Dans son numéro du 30 décembre 1921, Cinémagazine publie une tribune de l'actrice Florence Vidor, femme du réalisateur King Vidor, sur le mariage et la carrière cinématographique. Un point de vue fort intéressant.
Florence Vidor.
Un toute jeune mariée de mes amies me confiait, il y a plusieurs mois, son désir d'être artiste cinégraphique et me faisait en même temps part de ses craintes.
Son mariage ne serait-il pas un obstacle à sa carrière ?
La naïve, l'aveugle petite chose. Ainsi elle était dupe des absurdités que se plaisent à débiter certains journalistes ? Je la raisonnai de mon mieux, aussi est-elle maintenant une petite artiste très appréciée. Je ne puis naturellement pas vous dire son nom. Si elle atteint un jour la célébrité, une habile publicité informera l'univers qu'elle vient d'avoir 19 ans et, comme son mari n'est pas un artiste en renom, mais un honnête businessman, son existence sera tenue secrète.
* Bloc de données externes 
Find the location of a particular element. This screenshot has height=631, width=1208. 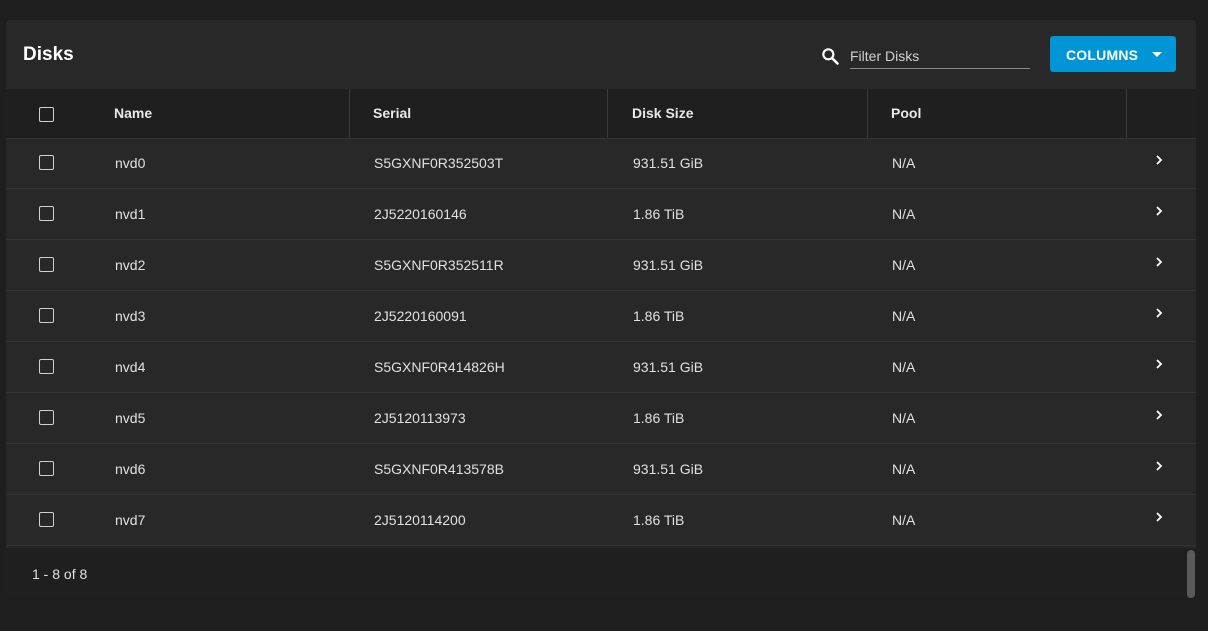

table-row: nvd5 2J5120113973 1.86 TiB N/A is located at coordinates (601, 418).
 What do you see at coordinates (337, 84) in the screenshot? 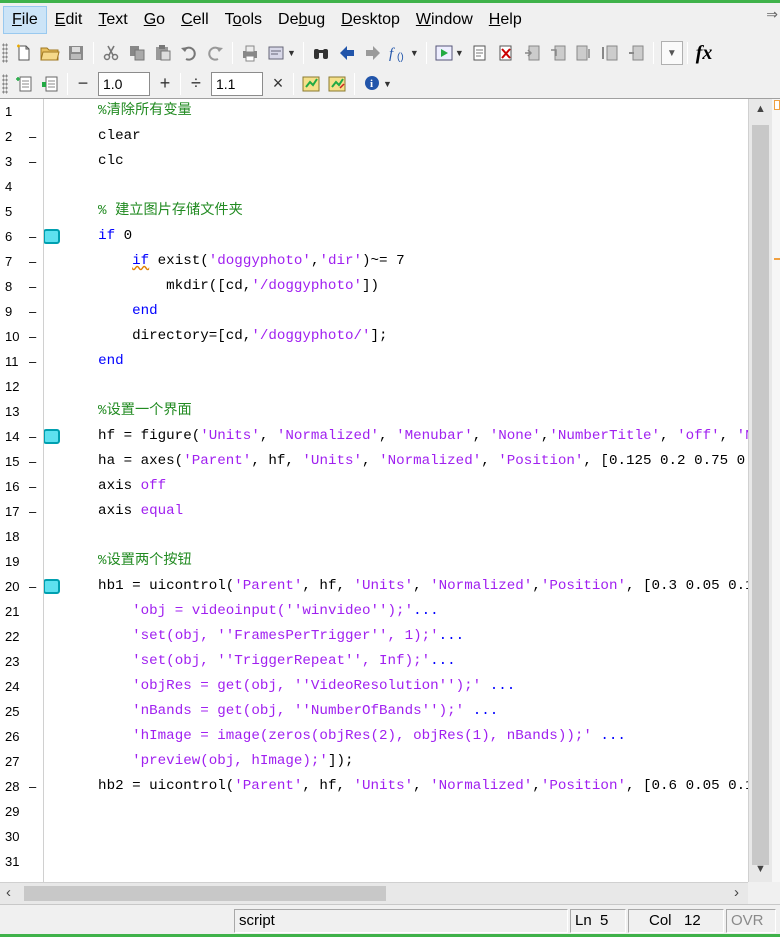
I see `evaluate-entire-file-icon` at bounding box center [337, 84].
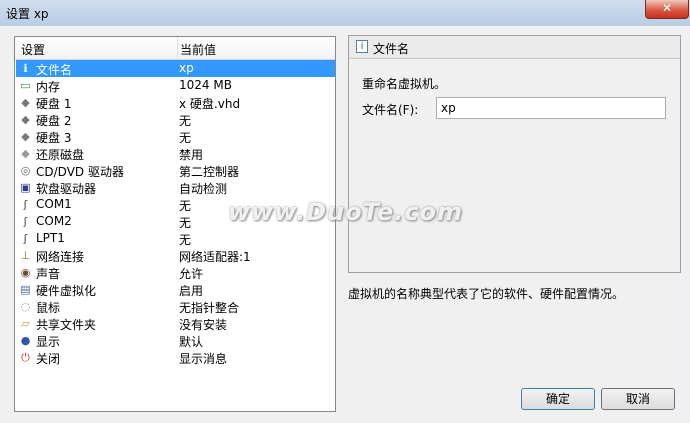 The height and width of the screenshot is (423, 690). Describe the element at coordinates (176, 324) in the screenshot. I see `list-item: ▱ 共享文件夹 没有安装` at that location.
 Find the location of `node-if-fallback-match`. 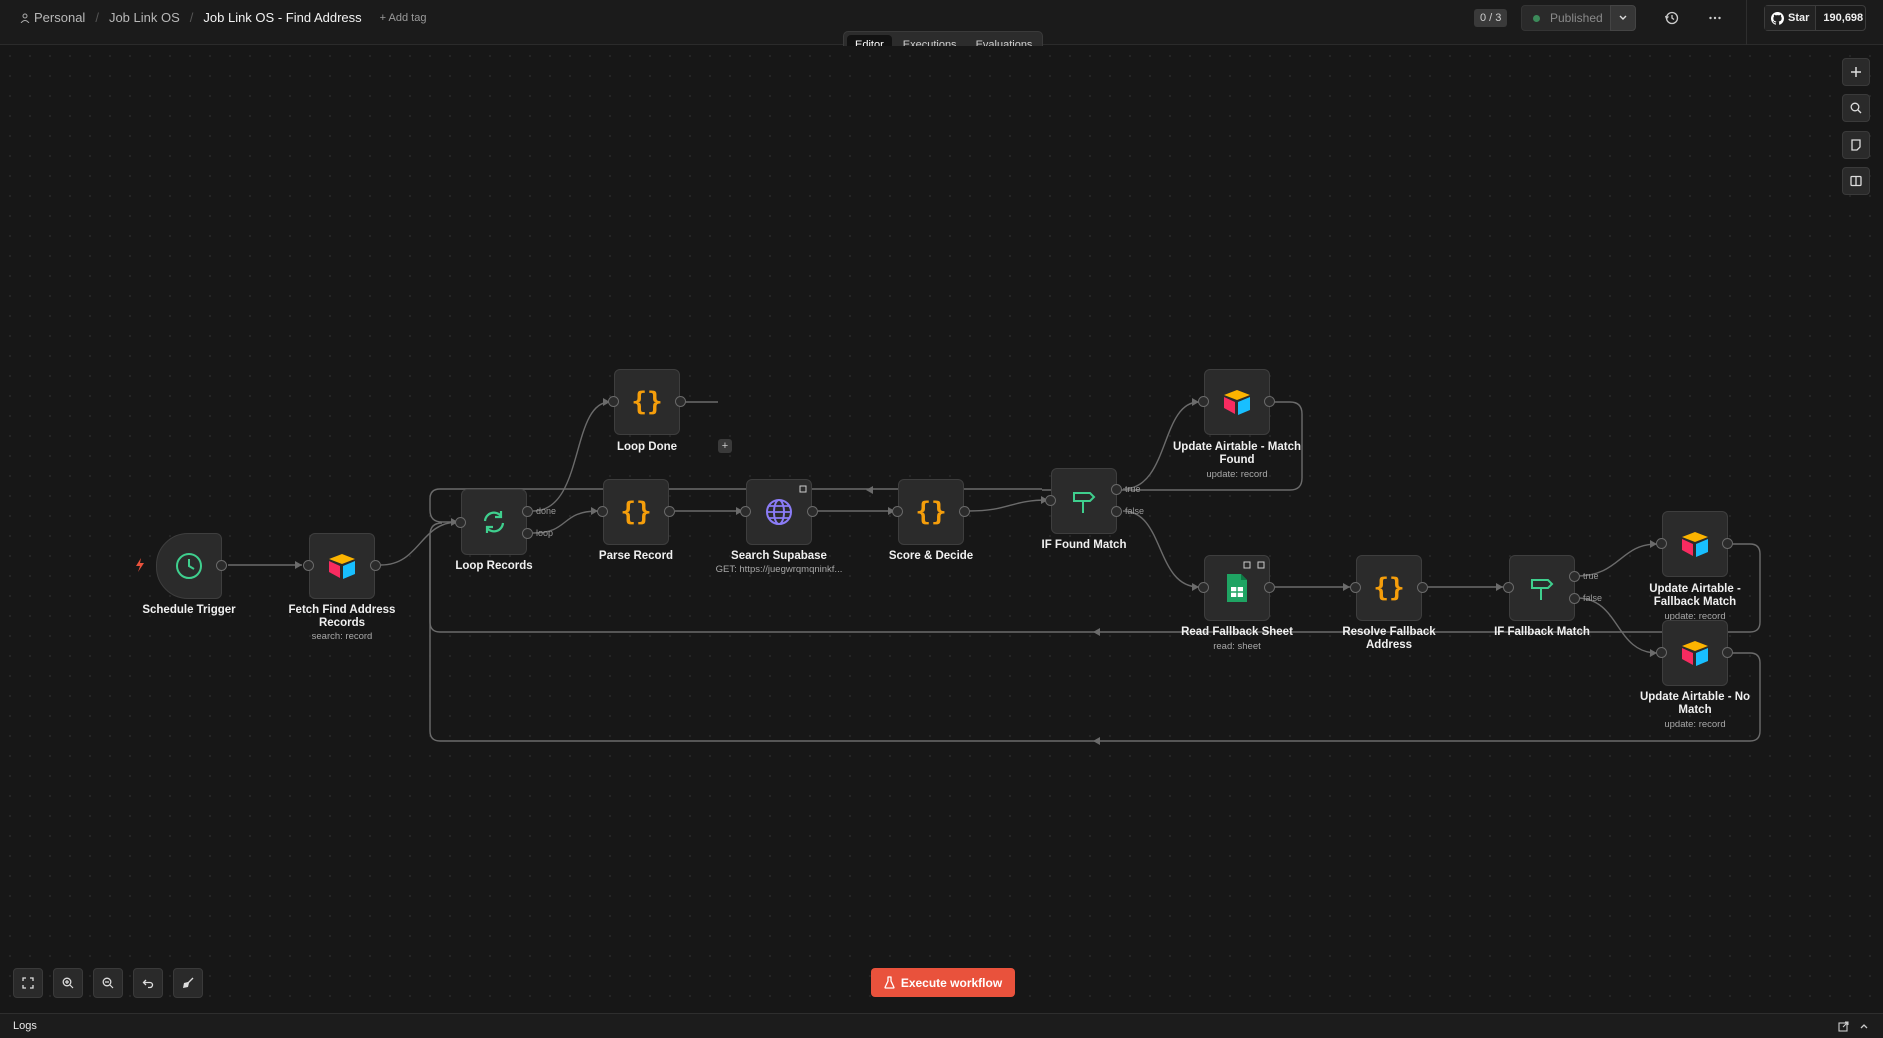

node-if-fallback-match is located at coordinates (1542, 588).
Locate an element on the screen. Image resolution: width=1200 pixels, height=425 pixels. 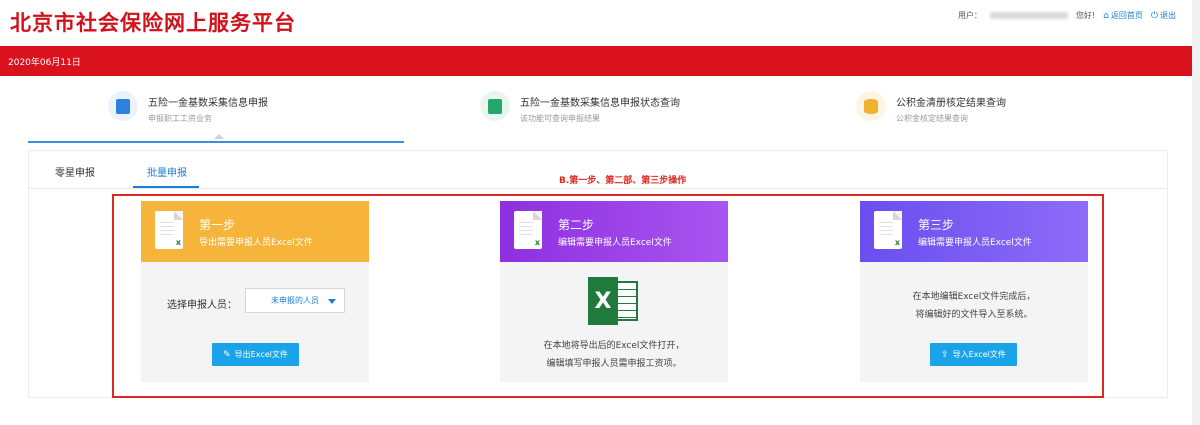
nav-item-title: 五险一金基数采集信息申报状态查询 is located at coordinates (600, 104).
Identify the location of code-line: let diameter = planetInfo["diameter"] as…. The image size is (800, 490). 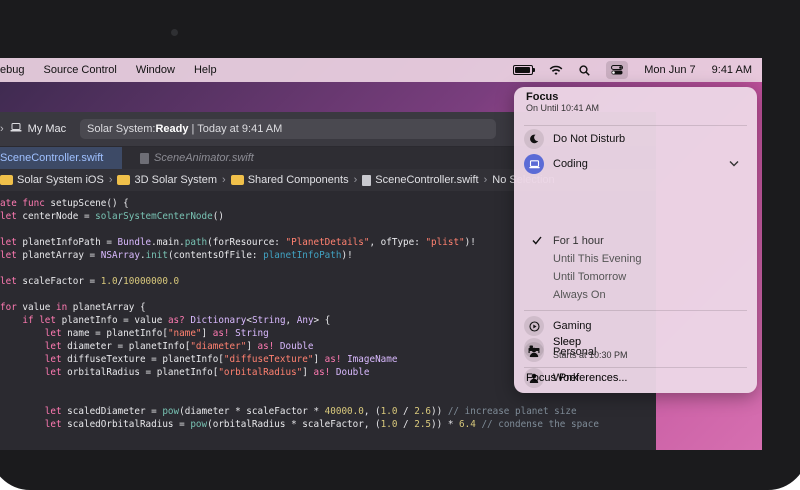
(179, 346).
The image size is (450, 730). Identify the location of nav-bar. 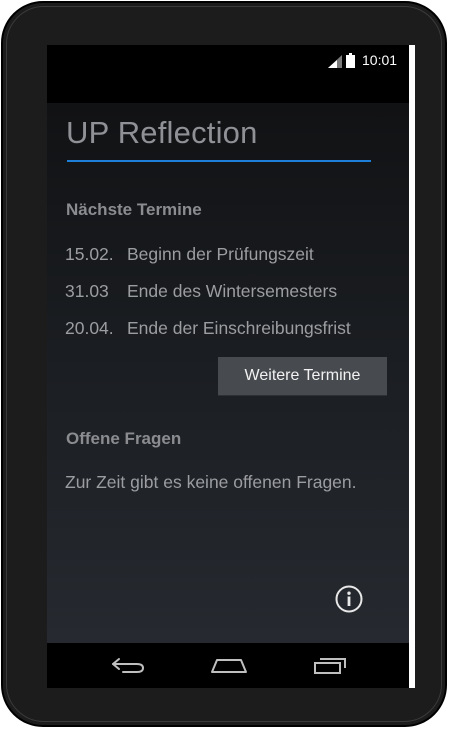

Des nombreuses illusions que nourrit le public, deux sont particulièrement fréquentes. La première, sur l'extrême jeunesse de nos principales stars ; la seconde sur le célibat volontaire auquel elles se vouent par amour de l'art. Faites une liste de vos favorites et je suis certaine que les vraies grandes artistes qui figureront sur cette liste seront tout au moins près de la - hum! - trentaine. Pratiquement, presque toutes sont mariées. Voyez Nazimova, Mary Pickford, Norma Talmadge, Maë Murray, Gloria Swanson, Elsie Ferguson, Madge Kennedy, Priscilla Dean, Anita Stewart, Marguerite Clark, Dorothy Philips, Corinne Griffith, Alice Joyce, Ethel Clayton, Vivian Martin, Jane Novak, Maë Marsh, Viola Dana, etc. Je parle d'après les faits, non d'après les fables.
La délicieuse Mae Murray.
Le mariage entrave rarement une carrière si le désir d'arriver est fort et sincère, c'est pourquoi je conseille à n'importe quelle jeune fille de se marier si cela doit être. Je crois pouvoir prouver à mes lecteurs que les plus grandes artistes sont celles qui aiment le plus et, à mon avis, une jeune fille doit apprendre à aimer ; c'est le premier pas dans la direction de la scène et de l'écran. Je puis aussi prouver qu'il est presque impossible à une femme jeune et non mariée, que ce soit au point de vue psychologique ou spirituel, d'être une bonne artiste, alors qu'une femme mariée, d'une trentaine d'années, peut, avec l'aide d'un léger maquillage, interpréter sympathiquement cette période de la vie lorsqu'une jeune sans expérience ne peut naturellement pas tenir le rôle d'une femme plus âgée qu'elle.
Le mariage apporte une aide au développement artistique et esthétique. Une artiste heureusement mariée est plus pate à posséder la pondération, l'élasticité, l'énergie mentales. Elle est toute désignée pour exprimer la vie dans ses plus pathétiques et douloureux moments.
L'écran est le reflet de notre manière de vivre, car chaque geste, chaque mouvement communique à notre audience le langage muet, le langage sublime de toute création, qui est lui-même la création, l'amour, Dieu.
Personnellement, je suis mariée depuis sept ans à mon auteur-directeur King Vidor, nous avons une fillette de 2 ans, le portrait de son père, ce qui ne m'empêche pas - j'étais près de l'oublier - d'avoir, pour le public, toujours 19 ans.